Mas foi outra cineasta, a escocesa Lynne Ramsay, que apresentou aquele que talvez tenha sido o filme mais memorável do festival: You Were Never Really Here. Pouco antes da estreia do longa, na última noite da competição, Ramsay ainda trabalhava em sua edição (a película foi exibida sem os créditos finais). Estrelado por Joaquin Phoenix, no papel de um veterano de guerra psicologicamente traumatizado, que também foi agente do FBI antes de passar para o ramo da “segurança privada”, o filme é uma fascinante meditação sobre a alma de um indivíduo torturado, sob a roupagem de um thriller de ação. A produção, que teve seus direitos de exibição nos EUA adquiridos pela Amazon Studios, em negócio fechado em Cannes no ano passado, deu a Ramsay o prêmio de melhor roteiro (dividido com Yorgos Lanthimos e Efthymis Filippou, diretores de The Killing of a Sacred Deer), e a Phoenix, o de melhor ator.

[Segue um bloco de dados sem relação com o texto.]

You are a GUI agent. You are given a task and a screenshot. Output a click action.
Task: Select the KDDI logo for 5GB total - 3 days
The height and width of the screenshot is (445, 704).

Cena do filme 'You Were Never Really Here', de Lynne Ramsay 

You Were Never Really Here acompanha o personagem de Phoenix, “Joe”, que tenta se haver com seus demônios interiores enquanto toma conta da mãe idosa e se desincumbe de um trabalho arriscado: resgatar Nina, a filha adolescente de um político que foi capturada por uma rede de pedofilia em Nova York. Apesar de o filme ser pontuado por ações de violência e brutalidade, muitas das quais perpetradas pelo protagonista, a câmera de Ramsay se concentra em Phoenix principalmente nos momentos em que seu personagem se rende ao desespero existencial e à repugnância que sente por si próprio.

O olhar de Joe torna-se baço e distante quando ele é assaltado pela lembrança de situações em que mulheres são vítimas de homens cruéis, contra os quais ele nada pode fazer: quando era criança, Joe vê sua mãe ser brutalmente violentada, enquanto ele permanece escondido dentro de um armário; já no FBI, investigando um caso de exploração sexual, o personagem encontra um grupo de jovens mulheres, todas mortas, na carroceria de um caminhão. Joe tem de se esforçar para conter seus impulsos suicidas e salvar uma garota das garras de um político poderoso, centro da trama que conduz o filme. Com menos de 90 minutos e uma trilha sonora etérea e soturna, composta por Jonny Greenwood, da banda de rock Radiohead, o resultado é um filme conciso, tenso, uma obra de violenta introspecção.

O longa anterior de Ramsay, o igualmente intenso Precisamos Falar Sobre o Kevin (2011), baseado no romance homônimo de Lionel Shriver, também foi aclamado pela crítica em Cannes. Ainda que ela tenha saído novamente do festival sem a Palma de Ouro, You Were Never Really Here assegurou para Ramsay um lugar na história do cinema, não apenas como uma de suas melhores diretoras, mas também como uma das mais interessantes perscrutadoras dos recessos tenebrosos da humanidade.